Your assignment:
Go over the entries and report the lines where the word "computer" occurs.

(Data records)
----------------

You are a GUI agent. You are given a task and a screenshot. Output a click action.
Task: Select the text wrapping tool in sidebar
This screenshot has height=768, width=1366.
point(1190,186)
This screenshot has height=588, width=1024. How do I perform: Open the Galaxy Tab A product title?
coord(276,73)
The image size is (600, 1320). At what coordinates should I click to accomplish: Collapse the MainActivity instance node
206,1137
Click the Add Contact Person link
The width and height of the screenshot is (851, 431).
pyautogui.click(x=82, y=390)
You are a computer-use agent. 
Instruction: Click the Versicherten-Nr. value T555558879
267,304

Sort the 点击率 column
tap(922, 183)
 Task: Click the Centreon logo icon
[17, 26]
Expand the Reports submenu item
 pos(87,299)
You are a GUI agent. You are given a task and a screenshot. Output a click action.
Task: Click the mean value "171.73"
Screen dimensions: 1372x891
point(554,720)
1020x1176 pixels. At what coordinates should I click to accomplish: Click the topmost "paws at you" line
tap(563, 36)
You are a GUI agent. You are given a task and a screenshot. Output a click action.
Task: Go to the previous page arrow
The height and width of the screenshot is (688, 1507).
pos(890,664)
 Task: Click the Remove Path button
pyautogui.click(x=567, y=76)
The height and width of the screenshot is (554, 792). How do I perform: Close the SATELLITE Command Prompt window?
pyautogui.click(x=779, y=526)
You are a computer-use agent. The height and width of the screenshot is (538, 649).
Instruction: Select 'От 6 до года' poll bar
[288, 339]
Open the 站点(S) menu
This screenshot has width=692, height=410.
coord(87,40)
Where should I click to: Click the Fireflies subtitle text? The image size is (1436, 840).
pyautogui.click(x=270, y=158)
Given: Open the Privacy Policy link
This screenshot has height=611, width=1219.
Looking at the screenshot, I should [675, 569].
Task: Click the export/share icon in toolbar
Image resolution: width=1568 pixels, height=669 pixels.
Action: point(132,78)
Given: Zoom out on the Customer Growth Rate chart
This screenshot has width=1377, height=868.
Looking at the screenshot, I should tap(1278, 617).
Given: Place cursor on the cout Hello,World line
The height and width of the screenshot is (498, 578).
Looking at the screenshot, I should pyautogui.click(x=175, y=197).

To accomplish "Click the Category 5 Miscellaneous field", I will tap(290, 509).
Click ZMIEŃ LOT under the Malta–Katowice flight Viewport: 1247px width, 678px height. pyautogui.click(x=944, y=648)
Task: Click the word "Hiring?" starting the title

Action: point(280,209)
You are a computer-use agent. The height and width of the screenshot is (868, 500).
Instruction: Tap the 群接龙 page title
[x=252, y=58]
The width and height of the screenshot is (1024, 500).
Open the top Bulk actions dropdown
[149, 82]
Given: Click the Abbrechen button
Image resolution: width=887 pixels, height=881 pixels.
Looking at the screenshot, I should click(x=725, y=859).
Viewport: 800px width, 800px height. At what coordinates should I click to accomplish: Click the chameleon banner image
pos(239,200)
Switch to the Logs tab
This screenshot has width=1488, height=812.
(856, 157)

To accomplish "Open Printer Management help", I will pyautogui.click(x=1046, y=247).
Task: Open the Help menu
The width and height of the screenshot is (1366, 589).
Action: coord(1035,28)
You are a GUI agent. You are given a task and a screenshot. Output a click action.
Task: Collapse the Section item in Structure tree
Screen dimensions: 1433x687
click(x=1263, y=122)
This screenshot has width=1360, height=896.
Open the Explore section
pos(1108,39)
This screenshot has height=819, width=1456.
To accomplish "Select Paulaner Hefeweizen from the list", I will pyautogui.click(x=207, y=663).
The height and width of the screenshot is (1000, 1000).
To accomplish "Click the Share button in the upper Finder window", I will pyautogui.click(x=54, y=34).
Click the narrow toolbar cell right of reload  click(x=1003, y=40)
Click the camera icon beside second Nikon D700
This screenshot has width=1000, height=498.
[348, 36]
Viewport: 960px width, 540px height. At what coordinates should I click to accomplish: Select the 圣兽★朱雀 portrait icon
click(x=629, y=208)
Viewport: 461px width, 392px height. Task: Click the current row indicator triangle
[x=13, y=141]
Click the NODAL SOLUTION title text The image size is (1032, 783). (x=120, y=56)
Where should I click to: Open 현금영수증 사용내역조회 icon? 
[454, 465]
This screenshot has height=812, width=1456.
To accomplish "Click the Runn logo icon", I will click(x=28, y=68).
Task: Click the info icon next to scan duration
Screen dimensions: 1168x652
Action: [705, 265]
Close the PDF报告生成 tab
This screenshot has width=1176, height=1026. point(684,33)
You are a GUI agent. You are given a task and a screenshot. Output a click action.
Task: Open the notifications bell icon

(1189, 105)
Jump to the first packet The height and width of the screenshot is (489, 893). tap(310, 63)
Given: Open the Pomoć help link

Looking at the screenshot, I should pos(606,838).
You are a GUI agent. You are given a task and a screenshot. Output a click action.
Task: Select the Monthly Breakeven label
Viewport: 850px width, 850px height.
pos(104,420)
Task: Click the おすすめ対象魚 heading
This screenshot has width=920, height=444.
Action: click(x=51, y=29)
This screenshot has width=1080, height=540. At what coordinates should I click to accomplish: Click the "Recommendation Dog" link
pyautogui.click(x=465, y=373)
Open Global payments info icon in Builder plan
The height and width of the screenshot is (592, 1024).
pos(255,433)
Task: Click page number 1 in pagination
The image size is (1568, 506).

----------------

Task result:
You are a computer-use agent. 
You are a computer-use agent. The height and width of the screenshot is (538, 649).
You are a computer-use agent. The height and width of the screenshot is (868, 500).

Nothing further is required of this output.